Specify optional pairs of arguments as `Name1=Value1,...,NameN=ValueN`, where `Name` is the argument name and `Value` is the corresponding value. Name-value arguments must appear after other arguments, but the order of the pairs does not matter.

Before R2021a, use commas to separate each name and value, and enclose `Name` in quotes.

Example: `'Covariance',true,'NumLags',10` specifies returning Cov(yt,yt – 10), covariances of self- and cross-lags of the measurement variables from lags 0 through 10.

Maximum number of state or measurement variable lags to include in the computation, specified as a nonnegative integer. `corr` returns associations from lags 0 through `NumLags`.

Example: `'NumLags',10`

Data Types: `double`

Estimates of the unknown parameters in the partially specified state-space model `Mdl`, specified as a numeric vector.

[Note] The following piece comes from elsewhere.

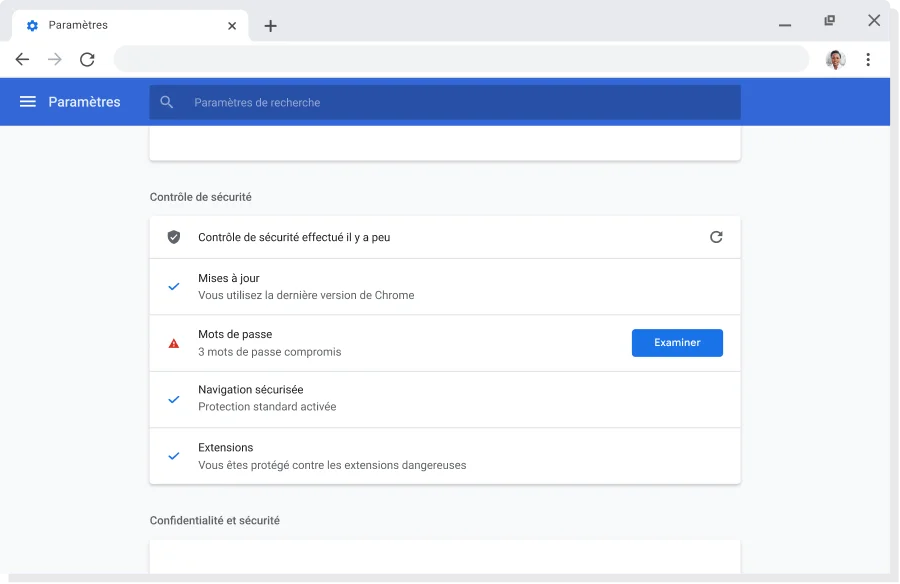Open the Mises à jour row
The height and width of the screenshot is (584, 900).
pyautogui.click(x=444, y=287)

If `Mdl` is partially specified (contains unknown parameters specified by `NaN`s), you must specify `Params`. The `estimate` function returns parameter estimates of `Mdl` in the appropriate form. However, you can supply custom estimates by arranging the elements of `Params` as follows:

• If `Mdl` is an explicitly created model (`Mdl.ParamMap` is empty `[]`), arrange the elements of `Params` to correspond to hits of a column-wise search of `NaN`s in the state-space model coefficient matrices, initial state mean vector, and covariance matrix.

• If `Mdl` is time invariant, the order is `A`, `B`, `C`, `D`, `Mean0`, and `Cov0`.

• If `Mdl` is time varying, the order is `A{1}` through `A{end}`, `B{1}` through `B{end}`, `C{1}` through `C{end}`, `D{1}` through `D{end}`, `Mean0`, and `Cov0`.

• If `Mdl` is an implicitly created model (`Mdl.ParamMap` is a function handle), the first input argument of the parameter-to-matrix mapping function determines the order of the elements of `Params`.

If `Mdl` is fully specified, `corr` ignores `Params`.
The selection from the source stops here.